DLA Piper is pleased to announce that the parties to the Navajo Nation Human Rights Commission v. San Juan County, Utah have reached a positive settlement agreement regarding plaintiffs' claims that San Juan County did not provide effective language assistance to Navajo-speaking voters and that Navajo voters had unequal voting opportunities in San Juan County. DLA Piper represented the plaintiffs on a pro bono basis along with the Lawyers' Committee for Civil Rights Under Law, the ACLU of Utah, the ACLU Voting Rights Project and attorney Maya Kane.

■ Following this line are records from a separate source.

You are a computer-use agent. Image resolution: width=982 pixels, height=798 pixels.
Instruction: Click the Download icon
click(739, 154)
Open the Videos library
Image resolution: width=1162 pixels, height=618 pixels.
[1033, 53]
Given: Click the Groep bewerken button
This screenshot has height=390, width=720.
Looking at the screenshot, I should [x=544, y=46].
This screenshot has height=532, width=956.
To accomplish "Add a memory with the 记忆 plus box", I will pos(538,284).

"I speak for the whole DLA Piper team when I say we are proud to help Navajo voters gain easier access to the polls," said Raymond Williams, a partner based in the Philadelphia office. "The ability to vote is one some Americans may take for granted. For years, Navajo voters – many of whom live in remote areas and do not speak English – have been fighting for the same ability. With this settlement, they are one step closer."

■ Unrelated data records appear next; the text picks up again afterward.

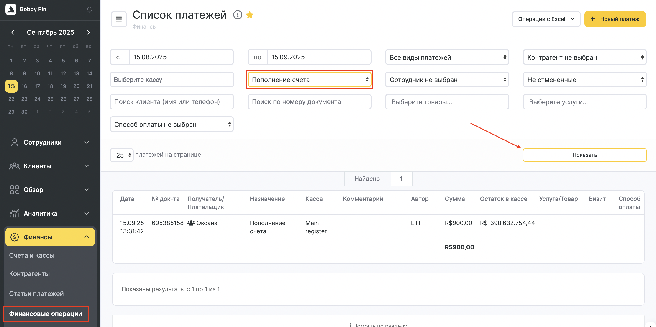Screen dimensions: 656x327
Task: Select day 20 in the calendar
Action: (76, 86)
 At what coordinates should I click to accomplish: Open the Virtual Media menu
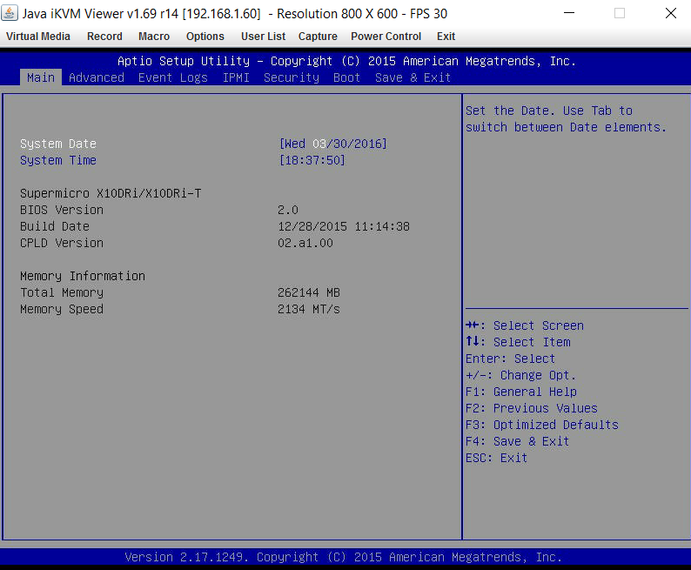coord(38,37)
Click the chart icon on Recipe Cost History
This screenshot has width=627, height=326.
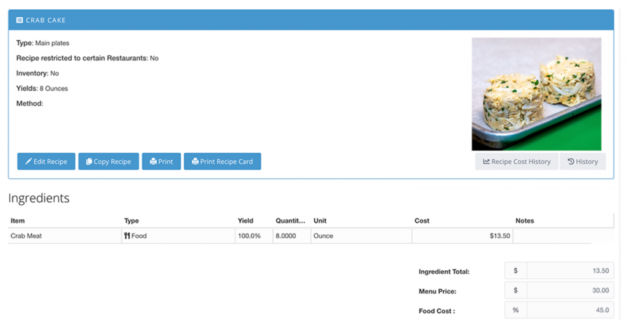tap(486, 162)

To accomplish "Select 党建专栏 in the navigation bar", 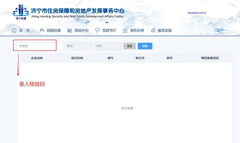I will pos(109,31).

In the settlement agreement, San Juan County agreed to implement various measures aimed at providing meaningful and effective language assistance and to create equal opportunities for Navajo voters. These measures will begin during the 2018 elections and will include:

  • Providing in-person voter assistance, including in the Navajo language, at several locations on the Navajo reservation during the 28 days before every election.
  • Maintaining three polling places on the Navajo reservation for Election Day voting, which will include Navajo language assistance.
  • Taking various steps to ensure quality interpretation of election information and materials into the Navajo language.

The DLA Piper team was led by partner Raymond Williams (Philadelphia), associates Lauren Wilchek, Brenna Kelly, Jae Kim (all Philadelphia), Nicole Orjiakor (Los Angeles) and Harrison Carpenter (Wilmington).